Problem to solve
Go to the line containing "The height and width of the screenshot is (1024, 818)." and return it and each line after it exactly, through the end of the data below, and nothing more.

Dataset entries:
((

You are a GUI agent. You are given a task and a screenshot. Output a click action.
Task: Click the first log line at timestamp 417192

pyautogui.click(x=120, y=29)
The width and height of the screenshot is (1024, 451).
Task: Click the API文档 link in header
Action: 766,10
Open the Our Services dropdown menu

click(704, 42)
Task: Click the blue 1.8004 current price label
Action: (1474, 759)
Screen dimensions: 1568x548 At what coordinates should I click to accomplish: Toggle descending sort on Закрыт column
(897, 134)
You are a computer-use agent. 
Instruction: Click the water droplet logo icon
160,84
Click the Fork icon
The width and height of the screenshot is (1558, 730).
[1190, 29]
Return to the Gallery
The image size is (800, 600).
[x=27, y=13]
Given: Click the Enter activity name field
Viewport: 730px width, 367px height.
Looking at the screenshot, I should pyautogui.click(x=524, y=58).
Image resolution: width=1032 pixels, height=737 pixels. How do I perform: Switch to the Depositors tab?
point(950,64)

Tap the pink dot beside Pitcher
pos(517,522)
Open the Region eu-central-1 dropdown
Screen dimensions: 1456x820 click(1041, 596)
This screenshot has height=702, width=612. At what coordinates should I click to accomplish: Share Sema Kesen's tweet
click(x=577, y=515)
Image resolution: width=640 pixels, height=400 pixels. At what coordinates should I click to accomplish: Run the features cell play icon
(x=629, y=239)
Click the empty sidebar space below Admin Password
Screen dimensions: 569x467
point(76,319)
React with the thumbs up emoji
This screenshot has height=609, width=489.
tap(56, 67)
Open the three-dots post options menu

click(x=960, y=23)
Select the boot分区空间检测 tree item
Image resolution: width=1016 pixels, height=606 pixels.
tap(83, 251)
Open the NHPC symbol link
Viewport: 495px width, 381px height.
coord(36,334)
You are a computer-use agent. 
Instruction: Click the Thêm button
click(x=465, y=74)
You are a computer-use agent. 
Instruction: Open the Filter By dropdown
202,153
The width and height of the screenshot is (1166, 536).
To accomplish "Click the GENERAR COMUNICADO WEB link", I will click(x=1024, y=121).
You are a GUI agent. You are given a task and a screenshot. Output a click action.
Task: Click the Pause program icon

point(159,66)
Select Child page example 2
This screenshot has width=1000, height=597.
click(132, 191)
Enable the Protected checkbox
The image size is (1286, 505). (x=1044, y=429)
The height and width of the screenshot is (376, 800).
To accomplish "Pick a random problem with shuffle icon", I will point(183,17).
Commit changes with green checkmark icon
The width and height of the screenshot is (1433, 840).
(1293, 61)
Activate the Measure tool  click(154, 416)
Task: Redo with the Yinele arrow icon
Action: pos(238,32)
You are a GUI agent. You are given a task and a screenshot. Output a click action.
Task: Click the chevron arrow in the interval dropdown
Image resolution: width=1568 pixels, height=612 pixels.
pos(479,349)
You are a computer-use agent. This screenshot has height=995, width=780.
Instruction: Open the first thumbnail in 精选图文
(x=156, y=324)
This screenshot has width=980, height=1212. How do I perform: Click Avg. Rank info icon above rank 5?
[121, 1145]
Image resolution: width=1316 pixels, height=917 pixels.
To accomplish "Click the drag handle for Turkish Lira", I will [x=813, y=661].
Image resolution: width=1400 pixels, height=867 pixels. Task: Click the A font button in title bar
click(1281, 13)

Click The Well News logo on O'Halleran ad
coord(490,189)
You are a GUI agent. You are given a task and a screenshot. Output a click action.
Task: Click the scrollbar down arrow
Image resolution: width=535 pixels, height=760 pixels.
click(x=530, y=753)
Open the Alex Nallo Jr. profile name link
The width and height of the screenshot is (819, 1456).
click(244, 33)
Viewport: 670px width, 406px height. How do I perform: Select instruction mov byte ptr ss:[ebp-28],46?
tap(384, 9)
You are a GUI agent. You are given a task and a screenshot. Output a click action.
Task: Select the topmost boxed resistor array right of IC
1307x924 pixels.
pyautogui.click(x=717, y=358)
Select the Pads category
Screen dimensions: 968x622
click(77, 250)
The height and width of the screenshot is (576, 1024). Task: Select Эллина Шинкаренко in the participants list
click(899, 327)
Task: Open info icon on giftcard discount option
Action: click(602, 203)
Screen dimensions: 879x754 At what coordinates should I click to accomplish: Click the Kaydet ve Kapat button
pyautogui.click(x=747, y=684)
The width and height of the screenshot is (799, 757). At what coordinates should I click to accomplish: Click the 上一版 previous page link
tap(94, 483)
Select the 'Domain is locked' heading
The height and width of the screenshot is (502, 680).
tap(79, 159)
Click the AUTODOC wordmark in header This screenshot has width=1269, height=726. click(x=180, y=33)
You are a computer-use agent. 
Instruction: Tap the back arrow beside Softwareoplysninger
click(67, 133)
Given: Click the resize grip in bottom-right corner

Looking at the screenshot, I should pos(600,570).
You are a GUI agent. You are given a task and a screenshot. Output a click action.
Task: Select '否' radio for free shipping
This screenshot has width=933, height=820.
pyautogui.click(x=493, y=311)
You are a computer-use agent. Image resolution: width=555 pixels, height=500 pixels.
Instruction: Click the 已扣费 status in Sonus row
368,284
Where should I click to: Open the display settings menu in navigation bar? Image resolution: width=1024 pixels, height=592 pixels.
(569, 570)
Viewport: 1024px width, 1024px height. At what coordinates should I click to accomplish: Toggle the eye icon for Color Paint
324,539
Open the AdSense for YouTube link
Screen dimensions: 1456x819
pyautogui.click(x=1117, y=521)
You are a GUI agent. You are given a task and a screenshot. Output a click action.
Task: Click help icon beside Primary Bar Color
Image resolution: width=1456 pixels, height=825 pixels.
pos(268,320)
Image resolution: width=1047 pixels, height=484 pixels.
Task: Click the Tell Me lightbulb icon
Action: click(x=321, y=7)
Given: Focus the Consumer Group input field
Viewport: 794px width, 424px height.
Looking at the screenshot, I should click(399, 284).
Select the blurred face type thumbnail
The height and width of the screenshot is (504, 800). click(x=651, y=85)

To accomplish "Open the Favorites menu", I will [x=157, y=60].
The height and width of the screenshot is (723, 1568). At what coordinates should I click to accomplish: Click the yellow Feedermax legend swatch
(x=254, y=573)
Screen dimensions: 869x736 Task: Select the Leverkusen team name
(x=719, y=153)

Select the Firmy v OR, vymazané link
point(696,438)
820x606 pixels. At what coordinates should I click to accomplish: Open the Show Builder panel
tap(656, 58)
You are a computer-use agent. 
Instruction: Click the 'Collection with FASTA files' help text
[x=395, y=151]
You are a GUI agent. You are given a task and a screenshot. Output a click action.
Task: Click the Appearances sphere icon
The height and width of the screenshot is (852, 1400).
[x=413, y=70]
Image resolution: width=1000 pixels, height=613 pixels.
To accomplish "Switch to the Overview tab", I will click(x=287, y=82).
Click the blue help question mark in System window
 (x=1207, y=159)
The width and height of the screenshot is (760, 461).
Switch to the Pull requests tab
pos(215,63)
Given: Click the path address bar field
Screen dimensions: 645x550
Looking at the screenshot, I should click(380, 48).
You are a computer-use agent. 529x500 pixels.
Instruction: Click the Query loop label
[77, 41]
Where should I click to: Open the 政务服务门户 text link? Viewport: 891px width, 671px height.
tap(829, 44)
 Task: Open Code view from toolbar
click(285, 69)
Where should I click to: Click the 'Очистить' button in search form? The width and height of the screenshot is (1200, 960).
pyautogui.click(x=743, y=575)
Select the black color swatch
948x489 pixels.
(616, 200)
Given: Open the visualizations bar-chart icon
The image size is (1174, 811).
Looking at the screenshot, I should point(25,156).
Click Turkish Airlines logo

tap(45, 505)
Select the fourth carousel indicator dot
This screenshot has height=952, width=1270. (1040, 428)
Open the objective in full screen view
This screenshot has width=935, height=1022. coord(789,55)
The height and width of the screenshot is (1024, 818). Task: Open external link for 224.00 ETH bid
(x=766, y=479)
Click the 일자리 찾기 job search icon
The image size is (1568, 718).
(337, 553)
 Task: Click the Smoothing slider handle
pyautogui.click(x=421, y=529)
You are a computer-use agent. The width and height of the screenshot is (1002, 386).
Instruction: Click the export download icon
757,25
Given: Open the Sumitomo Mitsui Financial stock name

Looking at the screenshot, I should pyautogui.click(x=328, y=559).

))

Solution to the exercise
The height and width of the screenshot is (1024, 818). Task: Open external link for 224.00 ETH bid
(x=766, y=479)
Click the 일자리 찾기 job search icon
The image size is (1568, 718).
(337, 553)
 Task: Click the Smoothing slider handle
pyautogui.click(x=421, y=529)
You are a computer-use agent. The width and height of the screenshot is (1002, 386).
Instruction: Click the export download icon
757,25
Given: Open the Sumitomo Mitsui Financial stock name

Looking at the screenshot, I should pyautogui.click(x=328, y=559).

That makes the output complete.